But I'm curious, what do you intend to do with that kind of study, exactly? Like, it must certainly be a passion for you, but can you translate that passion into something you can earn money with? Are you going to write books, then?

Essentially, English scholars who want to pursue a career in research are hired by universities to do a mixture of teaching and research. You're expected to publish academic articles and monographs, and, eventually, get tenured as a result. Tenure-track research jobs are hard to come by, but certainly not impossible (a friend of mine who I share an office with just got hired, for example; she works on disappointment and Romantic poetry, so we make a funny pair - disappointment and disgust). Universities hire professors and grant tenure on the basis of their research, which is where this kind of study becomes valuable, especially if I can get an academic publisher to turn it into a monograph i.e. a scholarly book. Sometimes these books can provide their own income-stream as well, but more often than not the books are primarily of interest only to students and other academics, so your salary comes not from the books directly but from the institution funding you. A lot of the time research projects are also funded by organizations like SSHRC in Canada (Social Sciences and Humanities Research Council) who give out grants for scholarly research in various disciplines.

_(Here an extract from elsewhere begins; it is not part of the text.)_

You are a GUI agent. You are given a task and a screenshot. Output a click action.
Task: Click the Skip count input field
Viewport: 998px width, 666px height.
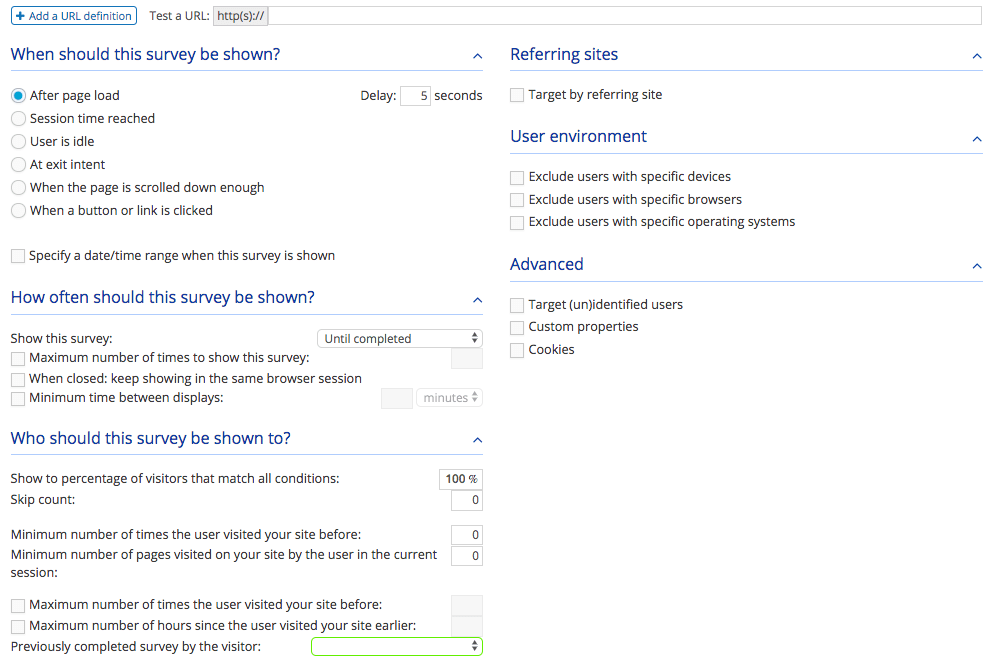466,500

The other career route - and one I find as-or-more appealing as pursuing a research career - is to get a primarily teaching-focused career at a university or community college (I'm currently teaching courses at one of each). While tenure-track research faculty do have to teach classes, they're also being paid to research. Teaching positions just pay you to teach instead of to teach and research, but obviously they still want qualified scholars to teach literature and composition courses. Community colleges sometimes just require a Master's degree, but a PhD is an asset. Often you do still get time off and possibly some funding to do research, or even creative work. I know quite a few community college English instructors who are also poets or filmmakers or writers; two actually play in my D&D game. It seems to be a slightly less frenzied life than that of research faculty, where the "publish or perish" adage holds true. The especially good news here for English PhDs is that English is almost always a required subject at Anglophone post-secondary institutions regardless of faculty, so there's a big demand for qualified instructors. Obviously, your abilities and experience as a teacher are more important than your research talents, which is why you spend a lot of time as a TA while completing a PhD. I managed to secure work as an instructor of record in my final year of the program, which gives me a bit of a leg up on this route.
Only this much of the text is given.